◆ Document passage
This used to be the worst drug area in the district, conveniently locked next to Hopkins E.R. bad drug area. This is very strange. It’s all gone now. And they haven’t redrawn the post-boundaries, so 323 post has suddenly become a great post to police. I’m sure the dealers and junkies movie elsewhere. But I wonder what happened to the excellent (black owned and operated) produce stand on Washington St. and Mr. George and his Laundromat and Wolfe and Eager?



They didn’t have these when I was a cop. I’m not sure if they do any good. I think printing the slogan “believe” on them may be going a little far. A friend of mine is the guy who sits on the police end of these cameras on the midnight shift, watching the cameras. Mind-numbing work, but he’s got no choice. He was forced to retire on disability after being shot and almost killed in the line of duty. He needs the money since he can’t live and support his family on his pension.
I’m the type of guy who would have bought some ribs from this operation. Other cops thought that was a little funny.
I think this is Lafayette or Lanvale, judging from the trees. These blocks were some of the prettiest in Sector Two.
This is taken from Bond St, looking down the 1700 block of Ellsworth. I used to spend many mornings here, just behind where this was taken. It was the best view of the east. I could watch the sun rise and listen to Amtrak trains disappear in the tunnel toward Penn Station.

◆ Problems to solve
1 > In the passage about the old police beat, why was the friend who watches the cameras on the midnight shift forced to retire?
2 > Reproduce the passage word for word from "They didn’t have" to "in Sector Two.".
3 > For each statement, say whether the passage agrees with it, answering yes or no and quoting the words that decide it.
(a) The writer's police work involved these cameras.
(b) One view is taken from Bond St, looking down the 1700 block of Ellsworth.
(c) The post-boundaries have been redrawn.

◆ Raw data
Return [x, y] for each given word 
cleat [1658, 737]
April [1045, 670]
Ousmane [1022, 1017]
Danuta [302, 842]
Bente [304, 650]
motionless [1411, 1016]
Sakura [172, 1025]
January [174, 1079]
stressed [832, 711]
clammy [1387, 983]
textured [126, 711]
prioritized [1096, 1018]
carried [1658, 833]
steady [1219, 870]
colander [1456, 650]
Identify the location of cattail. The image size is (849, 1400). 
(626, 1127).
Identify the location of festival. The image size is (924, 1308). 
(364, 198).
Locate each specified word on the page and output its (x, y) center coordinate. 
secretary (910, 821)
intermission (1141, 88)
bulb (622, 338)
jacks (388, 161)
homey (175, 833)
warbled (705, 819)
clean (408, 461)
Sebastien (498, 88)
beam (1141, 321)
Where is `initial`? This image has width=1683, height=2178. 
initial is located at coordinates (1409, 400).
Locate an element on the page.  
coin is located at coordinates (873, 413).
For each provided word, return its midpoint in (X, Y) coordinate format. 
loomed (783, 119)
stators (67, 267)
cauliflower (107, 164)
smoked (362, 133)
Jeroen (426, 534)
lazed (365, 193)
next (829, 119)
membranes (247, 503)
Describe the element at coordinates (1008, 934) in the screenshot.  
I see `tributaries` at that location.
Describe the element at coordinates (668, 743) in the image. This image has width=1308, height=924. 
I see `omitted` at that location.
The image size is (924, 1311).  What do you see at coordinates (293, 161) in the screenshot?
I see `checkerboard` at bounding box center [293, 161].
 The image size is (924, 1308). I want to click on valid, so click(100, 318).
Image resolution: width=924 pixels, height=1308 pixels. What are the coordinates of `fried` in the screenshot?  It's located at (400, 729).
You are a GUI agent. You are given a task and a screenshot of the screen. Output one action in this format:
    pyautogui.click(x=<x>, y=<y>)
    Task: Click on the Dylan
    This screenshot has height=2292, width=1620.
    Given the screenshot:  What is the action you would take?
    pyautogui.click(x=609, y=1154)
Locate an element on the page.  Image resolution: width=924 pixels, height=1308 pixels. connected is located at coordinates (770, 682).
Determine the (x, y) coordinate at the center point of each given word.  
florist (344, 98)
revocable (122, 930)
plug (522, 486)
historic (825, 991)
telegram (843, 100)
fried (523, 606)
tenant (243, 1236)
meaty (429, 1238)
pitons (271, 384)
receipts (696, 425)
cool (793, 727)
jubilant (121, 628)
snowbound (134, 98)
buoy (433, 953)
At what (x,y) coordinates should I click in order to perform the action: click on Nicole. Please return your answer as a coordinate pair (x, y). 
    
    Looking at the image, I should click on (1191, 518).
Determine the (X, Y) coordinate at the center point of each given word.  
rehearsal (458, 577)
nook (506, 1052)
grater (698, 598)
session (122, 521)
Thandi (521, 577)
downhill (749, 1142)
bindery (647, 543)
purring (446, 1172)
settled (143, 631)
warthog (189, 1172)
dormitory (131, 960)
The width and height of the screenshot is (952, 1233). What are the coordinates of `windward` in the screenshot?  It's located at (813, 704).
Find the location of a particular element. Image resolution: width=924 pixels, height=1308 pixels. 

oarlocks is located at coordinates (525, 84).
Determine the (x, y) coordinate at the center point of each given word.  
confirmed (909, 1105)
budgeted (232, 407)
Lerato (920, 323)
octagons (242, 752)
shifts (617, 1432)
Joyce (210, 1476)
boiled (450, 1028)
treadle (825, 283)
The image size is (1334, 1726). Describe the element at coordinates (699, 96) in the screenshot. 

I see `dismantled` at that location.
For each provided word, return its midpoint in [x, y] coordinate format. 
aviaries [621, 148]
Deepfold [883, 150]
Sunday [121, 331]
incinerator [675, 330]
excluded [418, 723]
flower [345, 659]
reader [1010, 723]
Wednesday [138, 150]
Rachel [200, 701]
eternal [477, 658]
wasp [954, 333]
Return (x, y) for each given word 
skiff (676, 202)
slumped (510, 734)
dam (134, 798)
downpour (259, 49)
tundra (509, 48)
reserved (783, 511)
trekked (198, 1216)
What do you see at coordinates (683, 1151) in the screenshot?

◆ Answers by task
1 > He was forced to retire on disability after being shot and almost killed in the line of duty.

2 >
They didn’t have these when I was a cop. I’m not sure if they do any good. I think printing the slogan “believe” on them may be going a little far. A friend of mine is the guy who sits on the police end of these cameras on the midnight shift, watching the cameras. Mind-numbing work, but he’s got no choice. He was forced to retire on disability after being shot and almost killed in the line of duty. He needs the money since he can’t live and support his family on his pension.
I’m the type of guy who would have bought some ribs from this operation. Other cops thought that was a little funny.
I think this is Lafayette or Lanvale, judging from the trees. These blocks were some of the prettiest in Sector Two.

3 >
(a) No: "They didn’t have these when I was a cop."
(b) Yes: "This is taken from Bond St, looking down the 1700 block of Ellsworth."
(c) No: "And they haven’t redrawn the post-boundaries"